Bienal Nacional de Artes Visuales. 1998.
La transformación que necesitamos también es ética. No puede seguir habiendo sospechas de favoritismos, de manipulaciones, de decisiones tomadas fuera del reglamento. Cada vez que eso ocurre, la institución se debilita y el artista se aleja. Cuando las reglas se rompen, aunque sea con buenas intenciones, se rompe algo más profundo: la confianza. Por eso, la Bienal tiene que blindarse contra la arbitrariedad. Si hay conflictos, deben resolverse con mecanismos claros, con comisiones imparciales, con razonamientos públicos. El arte no necesita silencio; necesita claridad.

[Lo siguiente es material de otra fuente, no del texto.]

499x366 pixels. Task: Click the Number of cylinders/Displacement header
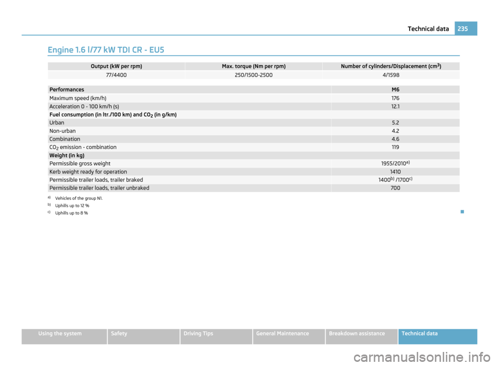391,66
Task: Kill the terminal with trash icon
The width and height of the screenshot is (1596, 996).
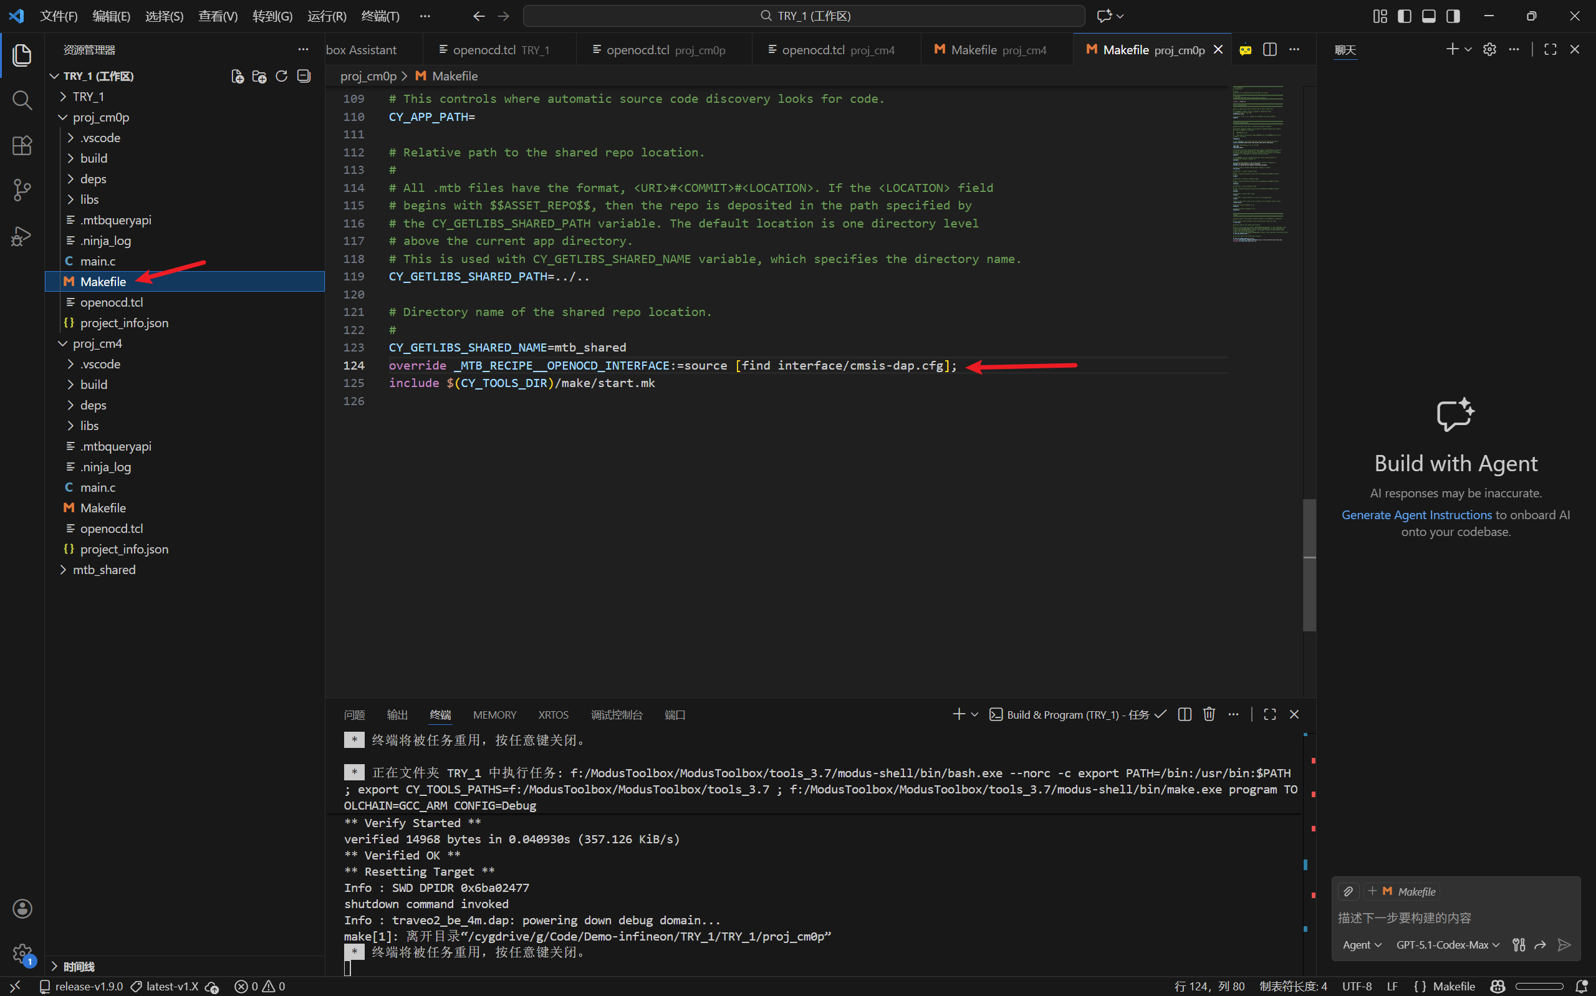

La Bienal es, además, un reflejo del país. Si el país cambia, la Bienal debe cambiar con él. No se puede seguir organizando con la lógica de hace veinte o treinta años. El arte de hoy vive conectado, globalizado, interdependiente. La Bienal debería ser un espacio de intercambio internacional, donde artistas de otras latitudes dialoguen con los nuestros, donde se establezcan residencias, talleres, simposios, publicaciones, encuentros entre generaciones. Una Bienal que no solo muestre obras, sino que las piense. Que no solo premie, sino que eduque. Que no solo seleccione, sino que construya comunidad.
Premio 23 Bienal Nacional de Artes Visuales. 2006.

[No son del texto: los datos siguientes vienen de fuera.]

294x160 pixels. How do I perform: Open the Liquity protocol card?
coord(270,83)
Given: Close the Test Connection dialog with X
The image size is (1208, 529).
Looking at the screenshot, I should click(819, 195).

La Bienal también debe pensar en su público. Porque no hay arte sin mirada. Y no hay legitimidad sin comprensión. Debemos preguntarnos cuántos dominicanos visitan la Bienal, qué experiencia tienen, qué entienden, qué les deja. Un evento de tal magnitud no puede reducirse a los círculos especializados. Tiene que convertirse en una celebración cultural de alcance nacional. Hay que llevar la Bienal a las escuelas, a las universidades, a los barrios, a las provincias. Hay que formar mediadores culturales, guías, programas de visitas, materiales didácticos. La Bienal no puede ser solo para artistas: debe ser para la sociedad entera.
Y ese esfuerzo educativo debe ser constante, no ocasional. No basta con inaugurar la exposición; hay que acompañarla con pensamiento. La Bienal podría publicar catálogos críticos, organizar conferencias, mesas redondas, debates sobre arte y sociedad, sobre estética y política, sobre identidad y contemporaneidad. Podría generar conocimiento, no solo mostrar talento.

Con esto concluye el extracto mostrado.